→ WHAT YOU WILL DO: Extend the frat-house cleaning advice below, picking up right after its last sentence.

═══ TEXT SECTION ═══

The best thing about Brother Clean Person's note is how he played right into my ego by mentioning the Squalor Archive. What a wicked smartie. Now, of course, I'm going to give him the stain-removal guide he requested, because I'm a sucker for people who indicate that they've listened to even a tiny bit of what I say.

But first, let's talk basic cleaning products. It is, of course, hard to tell you exactly what products to buy, because I don't know exactly what your house entails. But I was in a sorority (of course I was, hi and hello) (I was the Pledge Mom) (none of this surprises you in the least) and spent a goodly amount of time in frat houses, because I was a Good-Time Girl. Going on my hazy, hazy memories of that grand time in my life, here are the common problems I'm guessing you're having:

  • Sticky floors
  • Trash everywhere
  • Broken/disrepaired items strewn about
  • Infestations
  • Revolting bathroom situations
  • Boy smell
  • Puke

Does that sound about right? I think it probably sounds about right.

So look, I don't know if this is compliant, but if hazing restrictions allow for it, maybe you can put your pledges on regular trash and repair duty. Keeping the trash situation under some semblance of control is going to go a huge way toward solving other problems common to spaces shared by students. Which brings us nicely to some products you should consider keeping on hand:

Shop-Vac: The great thing about Shop-Vacs is that you can find relatively effective models that will run you under $100. They're also pretty sturdy, which means they can stand up to being banged around a bit more than upright models. Shop-Vacs can also handle both wet and dry jobs, which will come in handy in a frat house, where spills are common.

Dish soap: Well, you've got to wash your dishes! But dish soap can also be diluted with water and used as a mopping solution for sticky wood and tile floors. It can also serve as a stain-remover for upholstered furniture (couches, say) and carpeting.

White vinegar: I've got a gallon jug of white vinegar in my home that cost me $1.99. Stuff is cheappppp. And it does a lot, including and especially serving as an odor-neutralizer. It's also the stuff you'll use to clean glass, scrub the fridge, and clear a drain (when combined with baking soda). Speaking of cleaning a fridge! Should you find yourself needing to do that, maybe because a beer bottle exploded in the freezer or some such, here's some help for you.

Heavy-duty trash bags: For leak control, basically.

WD-40: This is one of my wild-card items, but man, WD-40 is such great stuff that I had to toss it on my list. There are literally thousands of uses for WD-40, including things like removing sticky residue from walls and floors, and getting glue off of clothing and other fabrics.


Foaming bathroom cleaner: I talk allllll the time about my love of Scrubbing Bubbles, and there's a good reason for that: It just makes cleaning a bathroom so easy. To use, spray the product all over the shower, sink, and toilet, and let it do most of the work for you. After a few minutes (longer for more heavily soiled surfaces), wipe the Bubbles away and you're done. Easy as could be. I should note that the more regularly you clean, the easier the cleaning will be.

═══ INFORMATION GIVEN ═══

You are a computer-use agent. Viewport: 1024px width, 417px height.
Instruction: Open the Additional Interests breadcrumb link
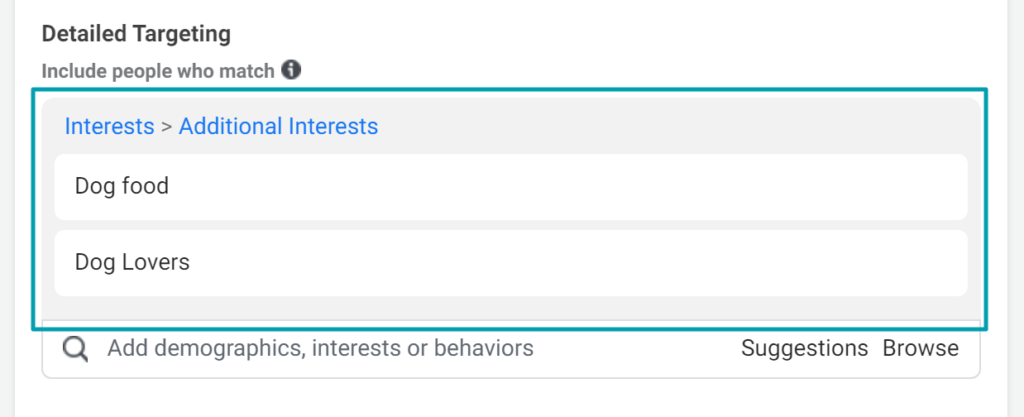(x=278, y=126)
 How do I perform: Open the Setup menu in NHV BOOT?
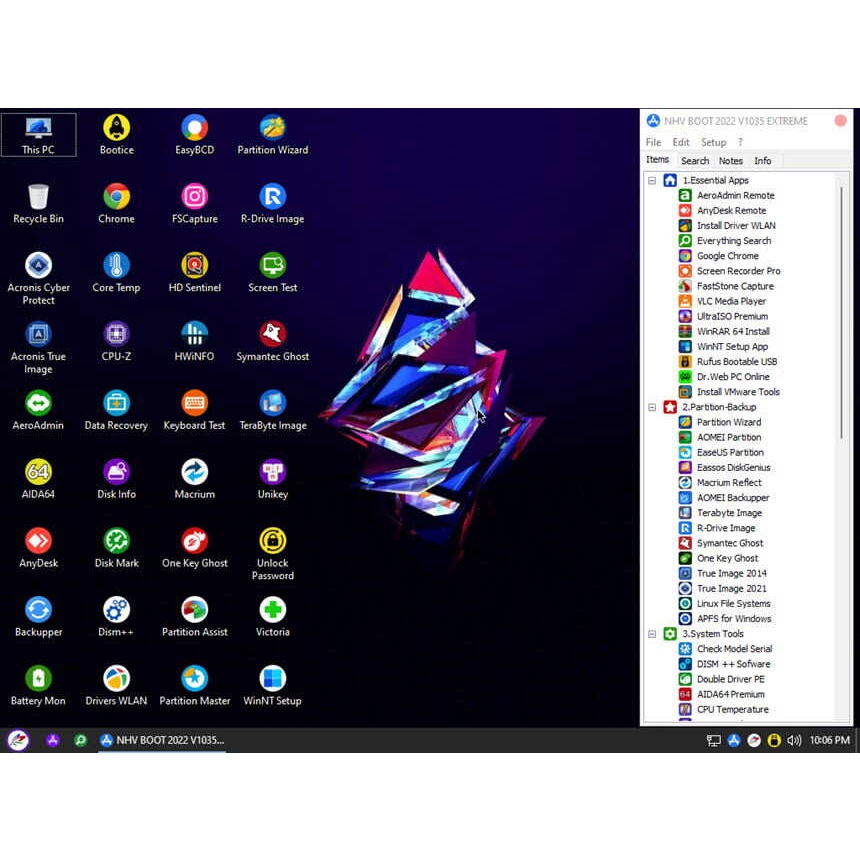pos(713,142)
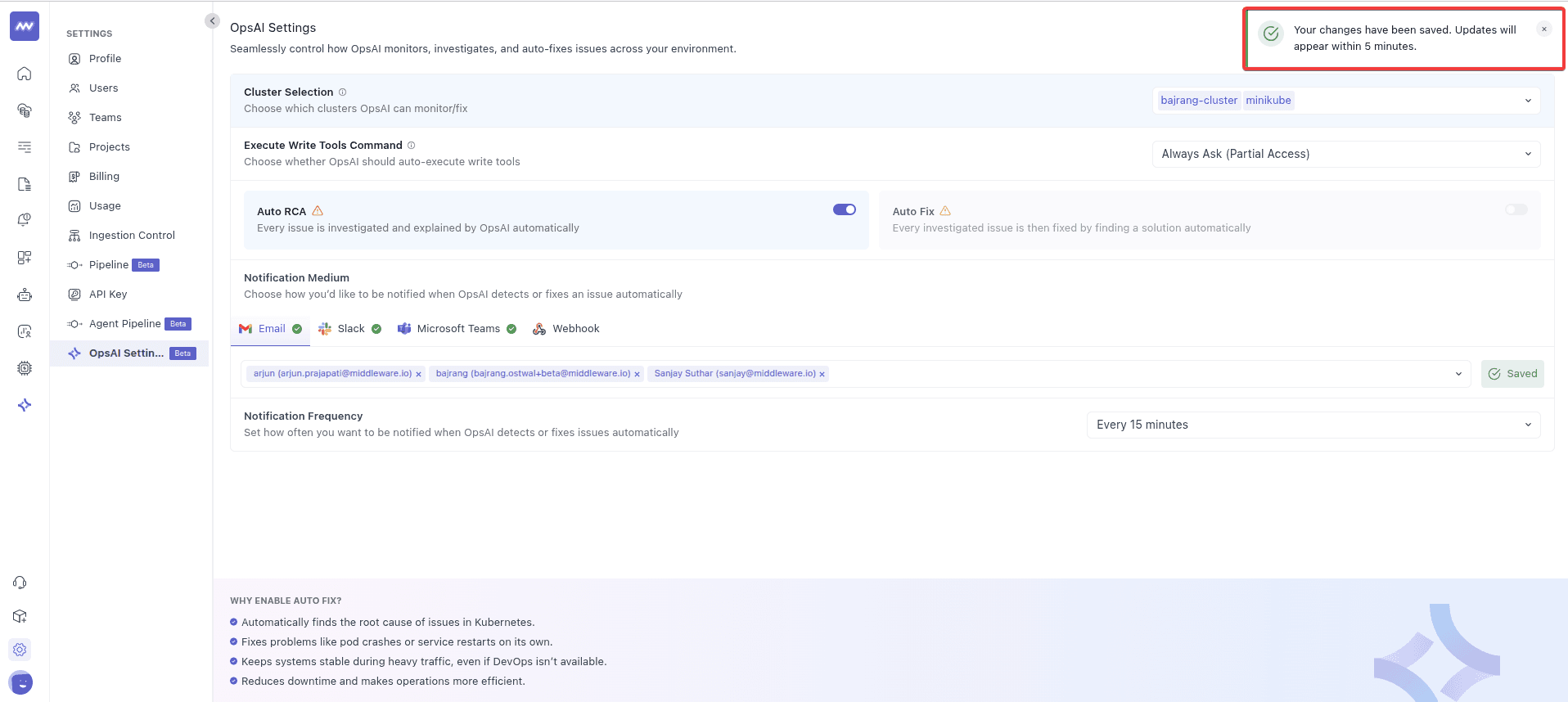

═══

→ RESPONSE TO THE EXERCISE:
Mildew remover: There are a lot of mildew-removing products, like Tilex, but for my money (and yours), the one I like best is X-14, and here's why: Much like my beloved Scrubbing Bubbles, it does most of the work for you. Spray it on mildewed and moldy areas in the bathroom, and walk away. Maybe open a window? It kind of stinks. But that's really all you have to do, other than to remember at some point to head back into the bathroom with a sponge to wipe the X-14 residue away.


Boric acid: If you do find that the house develops a bug infestation, boric acid is a pest-control product you'll want to remember exists. Roach sprays and suchlike also work, and are easily found—really, the biggest thing about bug infestations is to get on them right as they develop so they don't spiral out of control. If you find that the house develops a fruit fly problem, make a few traps using a small piece of fruit combined with water and a small amount of dish soap to lure the winged scourge to a watery grave. The fruit (or wine or beer or cider vinegar, etc.) will lure the flies, while the soap will coat their wings, leaving them unable to fly out to safety, whereupon they will drown.

This has taken a dark turn.

Nature's Miracle: I included Nature's Miracle not so I could make an Animal House joke, because that would be too easy and also far too trite. Rather, it's on this list in case there are incontinence issues among your brethren. That's a nice way to suggest that some of your pals might be wetting the bed (or the couches, I suppose). Look, it happens! And if it does, Nature's Miracle works really well to remove smells and stains associated with that sort of accident.


Stain-Removal Primer

This next part is actually something I want to break out into a more comprehensive post of its own, so please tell me in the comments what types of stains you'd like to see covered in addition to the ones I've identified here. Please and thank you! For the time being, here's a pretty simple list that should tide you over.


Food: If you can get to it right away, the best way to treat a food (or beer, let's be honest) stain is to hit it with a small amount of dish soap applied to a damp sponge. You might need to do a few passes, and if it doesn't come completely out, treat it with a stain remover like Shout before laundering.

Grease: Dish soap should also be your go-to for grease stains. It makes some sense: The stuff is designed to cut grease on your cookware, and will also often do exactly that when it comes to fabrics. If you find you need something more heavy duty, either Lestoil or Pine Sol can be dabbed on the stains before laundering.


Ink: Rubbing alcohol is The Thing for ink stains, as are any products that have it in their ingredients list. Hairspray and hand sanitizer are two common products that can be used to remove an ink stain. If you're an ink-free sort, that same rubbing alcohol can be used to clean your phones, tablets, and laptops.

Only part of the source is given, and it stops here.